• WORK ORDER
Your answer should be every line below that includes the word "search".

"""

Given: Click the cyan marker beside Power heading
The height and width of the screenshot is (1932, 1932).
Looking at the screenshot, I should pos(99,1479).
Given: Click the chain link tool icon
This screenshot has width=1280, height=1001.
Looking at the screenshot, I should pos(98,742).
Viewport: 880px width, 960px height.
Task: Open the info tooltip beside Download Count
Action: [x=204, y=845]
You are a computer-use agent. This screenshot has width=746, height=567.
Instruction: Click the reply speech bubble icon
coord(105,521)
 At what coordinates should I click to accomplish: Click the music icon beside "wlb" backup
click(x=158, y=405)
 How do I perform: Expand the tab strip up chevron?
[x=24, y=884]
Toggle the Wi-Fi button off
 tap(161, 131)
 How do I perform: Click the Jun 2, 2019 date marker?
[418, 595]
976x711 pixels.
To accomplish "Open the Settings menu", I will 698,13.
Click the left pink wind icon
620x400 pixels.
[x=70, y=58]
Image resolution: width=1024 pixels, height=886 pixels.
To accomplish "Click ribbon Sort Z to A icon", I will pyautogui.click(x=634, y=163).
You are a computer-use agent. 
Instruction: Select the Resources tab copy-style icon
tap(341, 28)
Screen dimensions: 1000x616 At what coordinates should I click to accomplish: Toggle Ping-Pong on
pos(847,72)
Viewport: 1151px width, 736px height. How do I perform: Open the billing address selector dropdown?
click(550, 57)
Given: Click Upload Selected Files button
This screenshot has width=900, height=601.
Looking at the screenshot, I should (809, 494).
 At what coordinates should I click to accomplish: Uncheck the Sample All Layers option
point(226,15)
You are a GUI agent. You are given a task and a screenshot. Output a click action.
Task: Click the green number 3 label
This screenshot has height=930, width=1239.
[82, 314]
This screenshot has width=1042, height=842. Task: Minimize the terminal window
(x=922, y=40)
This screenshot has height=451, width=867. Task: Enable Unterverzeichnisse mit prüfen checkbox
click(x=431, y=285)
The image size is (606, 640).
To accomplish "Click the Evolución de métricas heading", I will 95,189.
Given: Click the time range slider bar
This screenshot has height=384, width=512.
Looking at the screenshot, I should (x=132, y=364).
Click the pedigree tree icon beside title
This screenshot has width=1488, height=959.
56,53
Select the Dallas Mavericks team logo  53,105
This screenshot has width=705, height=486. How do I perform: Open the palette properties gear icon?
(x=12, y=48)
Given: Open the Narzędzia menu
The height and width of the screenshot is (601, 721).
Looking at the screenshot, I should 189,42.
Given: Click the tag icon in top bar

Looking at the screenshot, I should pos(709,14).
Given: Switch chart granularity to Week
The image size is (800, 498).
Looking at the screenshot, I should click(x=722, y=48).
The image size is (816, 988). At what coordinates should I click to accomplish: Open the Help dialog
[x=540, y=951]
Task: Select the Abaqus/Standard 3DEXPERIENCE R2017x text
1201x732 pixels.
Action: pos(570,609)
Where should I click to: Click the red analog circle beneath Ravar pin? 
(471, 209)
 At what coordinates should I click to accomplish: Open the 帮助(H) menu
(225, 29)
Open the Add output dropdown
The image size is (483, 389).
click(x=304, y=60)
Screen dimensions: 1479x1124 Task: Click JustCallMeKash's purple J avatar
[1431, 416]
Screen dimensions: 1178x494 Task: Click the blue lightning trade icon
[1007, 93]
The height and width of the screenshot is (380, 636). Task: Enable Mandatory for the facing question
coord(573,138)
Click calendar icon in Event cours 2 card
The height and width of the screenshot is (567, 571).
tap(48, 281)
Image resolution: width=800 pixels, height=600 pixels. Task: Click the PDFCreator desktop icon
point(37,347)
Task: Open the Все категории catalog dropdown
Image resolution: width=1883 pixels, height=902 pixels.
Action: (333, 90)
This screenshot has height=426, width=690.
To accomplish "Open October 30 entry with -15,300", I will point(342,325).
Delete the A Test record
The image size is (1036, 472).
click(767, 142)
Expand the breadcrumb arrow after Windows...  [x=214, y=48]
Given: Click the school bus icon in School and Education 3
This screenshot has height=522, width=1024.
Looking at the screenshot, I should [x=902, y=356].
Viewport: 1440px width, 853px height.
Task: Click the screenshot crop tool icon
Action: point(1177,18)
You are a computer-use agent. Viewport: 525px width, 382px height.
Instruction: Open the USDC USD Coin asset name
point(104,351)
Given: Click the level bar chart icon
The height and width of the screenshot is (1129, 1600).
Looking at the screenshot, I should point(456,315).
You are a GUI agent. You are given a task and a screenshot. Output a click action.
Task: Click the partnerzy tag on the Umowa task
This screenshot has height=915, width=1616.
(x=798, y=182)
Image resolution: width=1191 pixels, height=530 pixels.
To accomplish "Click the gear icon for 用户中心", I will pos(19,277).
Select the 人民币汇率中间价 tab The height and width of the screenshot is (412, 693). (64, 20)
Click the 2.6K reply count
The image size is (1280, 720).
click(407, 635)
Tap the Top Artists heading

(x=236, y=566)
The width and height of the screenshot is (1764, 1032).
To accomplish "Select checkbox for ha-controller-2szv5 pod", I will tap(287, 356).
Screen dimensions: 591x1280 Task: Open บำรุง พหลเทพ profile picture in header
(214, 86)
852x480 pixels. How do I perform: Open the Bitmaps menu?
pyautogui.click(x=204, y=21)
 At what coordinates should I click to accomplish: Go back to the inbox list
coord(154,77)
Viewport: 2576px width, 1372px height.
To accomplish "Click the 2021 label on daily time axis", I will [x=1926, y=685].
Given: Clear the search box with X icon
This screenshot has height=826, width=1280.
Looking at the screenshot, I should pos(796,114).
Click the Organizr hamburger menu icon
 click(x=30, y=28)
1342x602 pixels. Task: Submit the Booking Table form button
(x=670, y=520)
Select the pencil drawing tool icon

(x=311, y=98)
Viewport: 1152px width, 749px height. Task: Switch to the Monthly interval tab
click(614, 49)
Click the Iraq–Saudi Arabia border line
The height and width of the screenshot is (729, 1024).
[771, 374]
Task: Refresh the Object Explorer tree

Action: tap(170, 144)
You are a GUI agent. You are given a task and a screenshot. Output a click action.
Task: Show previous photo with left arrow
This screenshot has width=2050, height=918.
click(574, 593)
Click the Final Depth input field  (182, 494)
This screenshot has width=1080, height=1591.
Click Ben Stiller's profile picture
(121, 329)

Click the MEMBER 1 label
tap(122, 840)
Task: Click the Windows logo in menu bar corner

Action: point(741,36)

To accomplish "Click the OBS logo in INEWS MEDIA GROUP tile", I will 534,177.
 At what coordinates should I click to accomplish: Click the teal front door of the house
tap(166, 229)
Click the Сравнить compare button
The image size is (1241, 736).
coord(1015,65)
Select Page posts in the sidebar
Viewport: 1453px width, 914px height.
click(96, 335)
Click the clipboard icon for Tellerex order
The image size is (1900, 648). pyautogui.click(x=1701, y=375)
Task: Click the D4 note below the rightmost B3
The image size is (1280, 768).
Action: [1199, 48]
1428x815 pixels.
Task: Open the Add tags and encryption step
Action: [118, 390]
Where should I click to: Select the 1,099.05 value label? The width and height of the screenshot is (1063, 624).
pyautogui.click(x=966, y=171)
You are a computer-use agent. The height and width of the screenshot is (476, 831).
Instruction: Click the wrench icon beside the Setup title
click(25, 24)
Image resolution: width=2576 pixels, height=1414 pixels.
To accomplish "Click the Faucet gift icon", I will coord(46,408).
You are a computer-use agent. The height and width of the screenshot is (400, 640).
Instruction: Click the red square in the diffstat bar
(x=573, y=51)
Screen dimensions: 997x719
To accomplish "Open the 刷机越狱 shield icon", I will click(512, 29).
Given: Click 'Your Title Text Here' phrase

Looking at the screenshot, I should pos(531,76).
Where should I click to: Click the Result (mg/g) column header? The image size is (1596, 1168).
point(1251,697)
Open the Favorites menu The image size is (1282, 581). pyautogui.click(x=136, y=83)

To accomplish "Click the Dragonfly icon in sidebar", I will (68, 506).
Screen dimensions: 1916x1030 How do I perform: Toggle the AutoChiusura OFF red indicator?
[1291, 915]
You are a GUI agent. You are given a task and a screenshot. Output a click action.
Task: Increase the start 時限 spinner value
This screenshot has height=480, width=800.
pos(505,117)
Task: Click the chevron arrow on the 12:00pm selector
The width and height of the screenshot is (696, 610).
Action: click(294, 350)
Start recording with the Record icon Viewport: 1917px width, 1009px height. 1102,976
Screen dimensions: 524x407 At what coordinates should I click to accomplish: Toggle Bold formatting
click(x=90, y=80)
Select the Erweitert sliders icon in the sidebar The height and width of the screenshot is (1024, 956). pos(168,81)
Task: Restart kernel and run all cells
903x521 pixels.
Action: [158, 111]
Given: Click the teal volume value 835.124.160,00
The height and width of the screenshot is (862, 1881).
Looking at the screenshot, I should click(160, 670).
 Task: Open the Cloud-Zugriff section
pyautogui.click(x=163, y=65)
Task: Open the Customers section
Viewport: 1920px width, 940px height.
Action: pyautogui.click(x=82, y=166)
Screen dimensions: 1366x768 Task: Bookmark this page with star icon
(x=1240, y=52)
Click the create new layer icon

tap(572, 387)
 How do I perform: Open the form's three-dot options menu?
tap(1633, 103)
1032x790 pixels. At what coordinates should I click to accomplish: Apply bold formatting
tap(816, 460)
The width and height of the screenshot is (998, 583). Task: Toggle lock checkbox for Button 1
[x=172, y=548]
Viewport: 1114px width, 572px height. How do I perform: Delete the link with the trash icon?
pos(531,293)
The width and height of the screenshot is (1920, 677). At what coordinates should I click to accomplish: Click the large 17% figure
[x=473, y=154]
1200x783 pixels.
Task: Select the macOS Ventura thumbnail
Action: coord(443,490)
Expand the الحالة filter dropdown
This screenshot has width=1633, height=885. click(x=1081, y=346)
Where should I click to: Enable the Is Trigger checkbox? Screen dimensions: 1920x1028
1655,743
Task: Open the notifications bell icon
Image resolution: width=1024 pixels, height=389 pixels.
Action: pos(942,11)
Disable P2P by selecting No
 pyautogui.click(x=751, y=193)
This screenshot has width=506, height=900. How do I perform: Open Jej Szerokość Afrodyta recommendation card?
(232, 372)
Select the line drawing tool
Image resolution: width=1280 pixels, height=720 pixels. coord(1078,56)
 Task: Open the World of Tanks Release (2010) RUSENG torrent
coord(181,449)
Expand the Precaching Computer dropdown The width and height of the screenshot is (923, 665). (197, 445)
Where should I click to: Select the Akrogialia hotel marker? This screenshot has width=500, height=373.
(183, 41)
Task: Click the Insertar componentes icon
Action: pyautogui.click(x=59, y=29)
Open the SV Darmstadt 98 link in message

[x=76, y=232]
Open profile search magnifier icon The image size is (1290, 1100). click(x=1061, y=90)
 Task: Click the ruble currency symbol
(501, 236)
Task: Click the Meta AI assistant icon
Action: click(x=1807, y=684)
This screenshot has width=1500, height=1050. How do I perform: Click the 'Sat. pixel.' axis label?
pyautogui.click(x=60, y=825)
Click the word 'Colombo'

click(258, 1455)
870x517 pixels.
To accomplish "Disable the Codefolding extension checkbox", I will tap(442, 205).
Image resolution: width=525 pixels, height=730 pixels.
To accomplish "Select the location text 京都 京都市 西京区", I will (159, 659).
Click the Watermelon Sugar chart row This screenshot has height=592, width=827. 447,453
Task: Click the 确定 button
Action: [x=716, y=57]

"""

• YOUR RESPONSE
Given: Clear the search box with X icon
Open profile search magnifier icon The image size is (1290, 1100). click(x=1061, y=90)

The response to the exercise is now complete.